TASK REQUIREMENTS
Your task is to quote the records from their first line through the line containing "Task: Go to Coercion and inspection", with nothing added or left out.

THE DATA
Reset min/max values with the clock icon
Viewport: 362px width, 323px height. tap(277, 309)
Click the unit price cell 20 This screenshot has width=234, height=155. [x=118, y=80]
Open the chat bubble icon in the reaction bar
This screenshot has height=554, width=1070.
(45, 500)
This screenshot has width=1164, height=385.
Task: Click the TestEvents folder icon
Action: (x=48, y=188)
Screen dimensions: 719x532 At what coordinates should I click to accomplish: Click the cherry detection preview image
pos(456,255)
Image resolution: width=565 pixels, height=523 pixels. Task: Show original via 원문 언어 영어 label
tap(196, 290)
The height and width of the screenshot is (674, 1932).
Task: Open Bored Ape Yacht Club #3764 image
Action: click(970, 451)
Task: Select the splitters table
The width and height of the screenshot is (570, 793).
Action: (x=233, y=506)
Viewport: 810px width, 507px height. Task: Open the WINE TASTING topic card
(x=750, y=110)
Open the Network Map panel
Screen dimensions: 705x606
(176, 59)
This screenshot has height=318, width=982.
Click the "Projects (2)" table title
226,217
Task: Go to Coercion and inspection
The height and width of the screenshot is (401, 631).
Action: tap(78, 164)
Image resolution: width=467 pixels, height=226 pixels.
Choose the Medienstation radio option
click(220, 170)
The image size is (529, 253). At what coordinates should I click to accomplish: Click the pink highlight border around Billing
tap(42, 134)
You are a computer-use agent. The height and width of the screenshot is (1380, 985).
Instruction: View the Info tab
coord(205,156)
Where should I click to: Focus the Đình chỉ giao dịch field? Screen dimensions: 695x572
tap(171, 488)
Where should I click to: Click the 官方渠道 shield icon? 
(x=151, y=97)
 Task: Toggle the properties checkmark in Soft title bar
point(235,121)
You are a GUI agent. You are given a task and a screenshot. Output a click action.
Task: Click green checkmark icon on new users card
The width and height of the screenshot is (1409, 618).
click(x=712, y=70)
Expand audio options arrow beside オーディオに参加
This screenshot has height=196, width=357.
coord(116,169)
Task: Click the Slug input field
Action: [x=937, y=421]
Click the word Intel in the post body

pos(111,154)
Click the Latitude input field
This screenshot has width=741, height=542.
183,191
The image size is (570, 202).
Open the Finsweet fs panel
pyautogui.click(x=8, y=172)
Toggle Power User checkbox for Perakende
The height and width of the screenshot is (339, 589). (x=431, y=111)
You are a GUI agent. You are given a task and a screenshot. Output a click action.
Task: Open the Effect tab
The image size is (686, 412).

EXERCISE OUTPUT
Reset min/max values with the clock icon
Viewport: 362px width, 323px height. tap(277, 309)
Click the unit price cell 20 This screenshot has width=234, height=155. [x=118, y=80]
Open the chat bubble icon in the reaction bar
This screenshot has height=554, width=1070.
(45, 500)
This screenshot has width=1164, height=385.
Task: Click the TestEvents folder icon
Action: (x=48, y=188)
Screen dimensions: 719x532 At what coordinates should I click to accomplish: Click the cherry detection preview image
pos(456,255)
Image resolution: width=565 pixels, height=523 pixels. Task: Show original via 원문 언어 영어 label
tap(196, 290)
The height and width of the screenshot is (674, 1932).
Task: Open Bored Ape Yacht Club #3764 image
Action: click(970, 451)
Task: Select the splitters table
The width and height of the screenshot is (570, 793).
Action: (x=233, y=506)
Viewport: 810px width, 507px height. Task: Open the WINE TASTING topic card
(x=750, y=110)
Open the Network Map panel
Screen dimensions: 705x606
(176, 59)
This screenshot has height=318, width=982.
Click the "Projects (2)" table title
226,217
Task: Go to Coercion and inspection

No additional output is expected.